| WHAT IS EXPECTED |
Starting with the first line of the records, write out each line exactly until you have included the line containing "[VEC/CILIND.S.VASO 32CM.TERRACOTTA A]".

Records drawn from a dataset
%%
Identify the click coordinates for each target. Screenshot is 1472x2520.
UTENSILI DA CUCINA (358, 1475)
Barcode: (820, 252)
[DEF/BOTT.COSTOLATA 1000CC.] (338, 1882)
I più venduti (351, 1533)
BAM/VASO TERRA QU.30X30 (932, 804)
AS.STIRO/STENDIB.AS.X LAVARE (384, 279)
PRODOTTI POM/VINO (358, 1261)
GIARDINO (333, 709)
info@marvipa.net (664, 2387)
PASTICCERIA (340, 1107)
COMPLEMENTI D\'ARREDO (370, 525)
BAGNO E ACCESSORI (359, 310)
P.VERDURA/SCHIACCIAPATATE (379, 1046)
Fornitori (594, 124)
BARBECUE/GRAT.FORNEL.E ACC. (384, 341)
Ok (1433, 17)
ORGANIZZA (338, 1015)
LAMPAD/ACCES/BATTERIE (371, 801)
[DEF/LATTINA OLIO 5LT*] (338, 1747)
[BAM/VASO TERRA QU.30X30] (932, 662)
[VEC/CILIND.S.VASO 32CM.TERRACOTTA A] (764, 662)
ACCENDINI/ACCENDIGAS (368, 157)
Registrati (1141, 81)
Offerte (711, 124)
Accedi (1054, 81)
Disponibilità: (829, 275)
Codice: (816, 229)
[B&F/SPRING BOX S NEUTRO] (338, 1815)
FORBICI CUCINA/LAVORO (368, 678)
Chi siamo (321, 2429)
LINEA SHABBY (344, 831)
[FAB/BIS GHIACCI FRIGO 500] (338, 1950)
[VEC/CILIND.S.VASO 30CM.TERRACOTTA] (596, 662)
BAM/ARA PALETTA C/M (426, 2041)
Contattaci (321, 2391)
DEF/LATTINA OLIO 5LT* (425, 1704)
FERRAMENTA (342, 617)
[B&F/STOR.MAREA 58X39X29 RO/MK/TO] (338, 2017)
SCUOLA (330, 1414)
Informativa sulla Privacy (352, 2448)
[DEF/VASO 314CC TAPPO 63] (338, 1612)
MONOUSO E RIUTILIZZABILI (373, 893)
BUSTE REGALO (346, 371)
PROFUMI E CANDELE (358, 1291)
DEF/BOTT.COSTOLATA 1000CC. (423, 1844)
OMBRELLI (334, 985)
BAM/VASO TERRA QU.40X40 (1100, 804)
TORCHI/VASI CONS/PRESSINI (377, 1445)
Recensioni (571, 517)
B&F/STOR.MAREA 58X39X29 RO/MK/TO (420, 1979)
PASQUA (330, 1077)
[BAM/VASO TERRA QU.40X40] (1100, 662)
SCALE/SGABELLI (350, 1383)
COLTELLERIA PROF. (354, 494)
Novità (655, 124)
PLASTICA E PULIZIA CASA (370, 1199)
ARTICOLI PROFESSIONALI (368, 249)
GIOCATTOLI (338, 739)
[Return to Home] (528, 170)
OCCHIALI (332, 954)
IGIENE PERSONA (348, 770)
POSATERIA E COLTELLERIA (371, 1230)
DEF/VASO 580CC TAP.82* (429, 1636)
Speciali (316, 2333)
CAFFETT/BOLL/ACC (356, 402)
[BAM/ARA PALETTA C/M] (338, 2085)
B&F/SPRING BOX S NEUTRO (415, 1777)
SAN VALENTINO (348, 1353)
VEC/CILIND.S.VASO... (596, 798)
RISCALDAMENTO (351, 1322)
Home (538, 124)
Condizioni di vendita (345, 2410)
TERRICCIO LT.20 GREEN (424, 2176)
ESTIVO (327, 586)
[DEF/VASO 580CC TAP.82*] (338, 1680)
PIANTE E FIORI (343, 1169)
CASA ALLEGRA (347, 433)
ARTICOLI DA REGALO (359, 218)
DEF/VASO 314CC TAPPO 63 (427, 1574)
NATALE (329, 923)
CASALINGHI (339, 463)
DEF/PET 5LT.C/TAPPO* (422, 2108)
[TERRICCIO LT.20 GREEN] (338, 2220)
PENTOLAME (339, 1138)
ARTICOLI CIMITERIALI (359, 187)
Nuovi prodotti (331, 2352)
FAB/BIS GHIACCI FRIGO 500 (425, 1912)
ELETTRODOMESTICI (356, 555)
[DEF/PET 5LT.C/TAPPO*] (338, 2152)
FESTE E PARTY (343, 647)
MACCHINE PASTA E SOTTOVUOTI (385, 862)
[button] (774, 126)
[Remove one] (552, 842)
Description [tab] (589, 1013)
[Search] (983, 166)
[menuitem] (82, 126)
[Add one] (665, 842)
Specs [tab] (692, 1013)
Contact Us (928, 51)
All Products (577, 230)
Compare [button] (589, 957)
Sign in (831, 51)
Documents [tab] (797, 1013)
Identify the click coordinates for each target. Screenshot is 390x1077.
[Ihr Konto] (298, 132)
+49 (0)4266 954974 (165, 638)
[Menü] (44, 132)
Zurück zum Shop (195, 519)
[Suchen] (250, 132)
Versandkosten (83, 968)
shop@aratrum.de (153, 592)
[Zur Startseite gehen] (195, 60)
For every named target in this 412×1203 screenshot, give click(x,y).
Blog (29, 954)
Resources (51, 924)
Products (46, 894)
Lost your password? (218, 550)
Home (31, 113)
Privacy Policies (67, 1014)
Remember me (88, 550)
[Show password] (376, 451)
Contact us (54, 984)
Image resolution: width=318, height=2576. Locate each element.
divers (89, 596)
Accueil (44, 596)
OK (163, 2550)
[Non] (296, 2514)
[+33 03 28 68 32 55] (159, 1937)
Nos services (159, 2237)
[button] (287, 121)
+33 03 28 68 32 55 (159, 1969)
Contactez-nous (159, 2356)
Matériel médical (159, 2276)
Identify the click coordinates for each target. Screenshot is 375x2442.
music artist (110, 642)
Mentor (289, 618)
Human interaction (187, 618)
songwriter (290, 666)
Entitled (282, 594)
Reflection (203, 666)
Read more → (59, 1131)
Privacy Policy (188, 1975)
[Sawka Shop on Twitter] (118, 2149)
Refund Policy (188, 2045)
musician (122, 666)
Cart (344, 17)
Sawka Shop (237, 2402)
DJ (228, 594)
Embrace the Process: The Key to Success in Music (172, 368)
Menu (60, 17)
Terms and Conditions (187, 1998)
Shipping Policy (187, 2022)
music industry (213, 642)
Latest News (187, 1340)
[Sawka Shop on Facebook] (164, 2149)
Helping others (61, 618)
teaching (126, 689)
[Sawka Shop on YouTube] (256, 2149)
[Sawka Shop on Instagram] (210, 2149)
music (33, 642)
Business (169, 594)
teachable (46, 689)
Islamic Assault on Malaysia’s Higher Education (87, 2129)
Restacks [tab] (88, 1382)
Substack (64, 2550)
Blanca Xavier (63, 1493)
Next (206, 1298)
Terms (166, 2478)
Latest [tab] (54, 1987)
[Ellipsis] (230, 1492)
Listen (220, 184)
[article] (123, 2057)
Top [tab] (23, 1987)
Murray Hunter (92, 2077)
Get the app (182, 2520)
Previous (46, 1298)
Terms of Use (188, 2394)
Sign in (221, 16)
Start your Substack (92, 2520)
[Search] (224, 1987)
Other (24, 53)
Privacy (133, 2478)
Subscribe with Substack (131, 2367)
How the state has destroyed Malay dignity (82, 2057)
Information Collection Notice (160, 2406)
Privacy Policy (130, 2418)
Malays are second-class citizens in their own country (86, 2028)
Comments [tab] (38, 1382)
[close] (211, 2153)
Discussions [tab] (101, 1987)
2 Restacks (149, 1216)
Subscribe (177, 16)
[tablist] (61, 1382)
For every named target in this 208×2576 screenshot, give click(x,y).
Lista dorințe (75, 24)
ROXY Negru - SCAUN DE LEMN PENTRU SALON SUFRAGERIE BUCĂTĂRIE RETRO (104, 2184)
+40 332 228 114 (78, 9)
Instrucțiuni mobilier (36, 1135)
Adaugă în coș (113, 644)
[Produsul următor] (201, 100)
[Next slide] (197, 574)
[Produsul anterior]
%%
| WRITTEN REPLY |
Identify the click coordinates for each target. Screenshot is 1472x2520.
UTENSILI DA CUCINA (358, 1475)
Barcode: (820, 252)
[DEF/BOTT.COSTOLATA 1000CC.] (338, 1882)
I più venduti (351, 1533)
BAM/VASO TERRA QU.30X30 (932, 804)
AS.STIRO/STENDIB.AS.X LAVARE (384, 279)
PRODOTTI POM/VINO (358, 1261)
GIARDINO (333, 709)
info@marvipa.net (664, 2387)
PASTICCERIA (340, 1107)
COMPLEMENTI D\'ARREDO (370, 525)
BAGNO E ACCESSORI (359, 310)
P.VERDURA/SCHIACCIAPATATE (379, 1046)
Fornitori (594, 124)
BARBECUE/GRAT.FORNEL.E ACC. (384, 341)
Ok (1433, 17)
ORGANIZZA (338, 1015)
LAMPAD/ACCES/BATTERIE (371, 801)
[DEF/LATTINA OLIO 5LT*] (338, 1747)
[BAM/VASO TERRA QU.30X30] (932, 662)
[VEC/CILIND.S.VASO 32CM.TERRACOTTA A] (764, 662)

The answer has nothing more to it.